Depuis les hauteurs du pittoresque piton calcaire surplombant la ville tentaculaire et le vieux port de Marseille la Blanche, au faîte de la basilique Notre dame de la Garde, la Bonne Mère, gardienne des pêcheurs et des marins, ne cesse de veiller sur ses habitants, l’œil rivé sur l’étendue azurée de la Mer au milieu des terres.

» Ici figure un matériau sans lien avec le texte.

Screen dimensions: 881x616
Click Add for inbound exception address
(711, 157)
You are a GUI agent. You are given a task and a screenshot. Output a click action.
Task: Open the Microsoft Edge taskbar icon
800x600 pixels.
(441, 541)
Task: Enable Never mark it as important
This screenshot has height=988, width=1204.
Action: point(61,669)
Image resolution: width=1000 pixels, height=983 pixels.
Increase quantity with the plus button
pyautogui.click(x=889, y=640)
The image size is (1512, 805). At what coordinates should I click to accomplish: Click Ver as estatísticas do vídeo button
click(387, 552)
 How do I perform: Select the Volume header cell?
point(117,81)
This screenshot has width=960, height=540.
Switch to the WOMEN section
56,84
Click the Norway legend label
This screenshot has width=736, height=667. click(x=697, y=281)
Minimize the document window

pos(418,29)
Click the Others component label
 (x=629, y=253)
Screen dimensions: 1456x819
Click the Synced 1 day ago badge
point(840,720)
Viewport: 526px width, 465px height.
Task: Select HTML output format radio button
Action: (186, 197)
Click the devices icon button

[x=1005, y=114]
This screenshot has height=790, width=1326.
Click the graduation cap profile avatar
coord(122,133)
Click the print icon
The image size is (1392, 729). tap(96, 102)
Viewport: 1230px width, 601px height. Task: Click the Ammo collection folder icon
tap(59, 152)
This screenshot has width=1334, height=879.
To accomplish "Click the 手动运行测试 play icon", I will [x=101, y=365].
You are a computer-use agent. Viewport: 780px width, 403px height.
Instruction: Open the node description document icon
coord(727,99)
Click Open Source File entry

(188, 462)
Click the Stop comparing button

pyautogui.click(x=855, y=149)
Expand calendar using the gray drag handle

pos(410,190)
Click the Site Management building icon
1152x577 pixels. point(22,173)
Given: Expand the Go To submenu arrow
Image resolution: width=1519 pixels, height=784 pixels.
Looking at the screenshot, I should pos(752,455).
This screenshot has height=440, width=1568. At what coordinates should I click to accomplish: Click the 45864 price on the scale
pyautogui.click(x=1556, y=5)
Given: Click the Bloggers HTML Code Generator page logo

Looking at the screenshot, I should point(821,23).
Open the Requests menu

Presque en vis-à-vis, de la pointe du mont Murdjadjo, posée en belvédère sur la ville en contrebas, l’église Notre Dame de Santa Cruz, offre une vue époustouflante et majestueuse sur la baie d’Oran, la belle Andalouse, et sur la Méditerranée, étendant ses flots à perte de vue, jusqu’au port de Marseille.

Deux villes de lumière, deux ports encombrés, deux continents pétrifiés, une seule et même étendue d’eau salée bordant d’écume une nuée de récifs et de rivages ensablés. La croix et le croissant, hauts lieux  de croisées et de traversées d’ombres de passions tourmentées au sein du bassin méditerranéen.

Sentinelles du monde transpercées par cette lumière qui fulgure au sein de la transe, impassibles de ferveur et de retenue, les vierges de la Mare Mediterraneum, dans un vœu de piété, loin des marchands de bonheur, rappellent ces frêles pèlerins de l’exode, qui voguent au hasard  vers l’inconnu de leur destinée. Flamboyant appel traversant les cieux encombrés.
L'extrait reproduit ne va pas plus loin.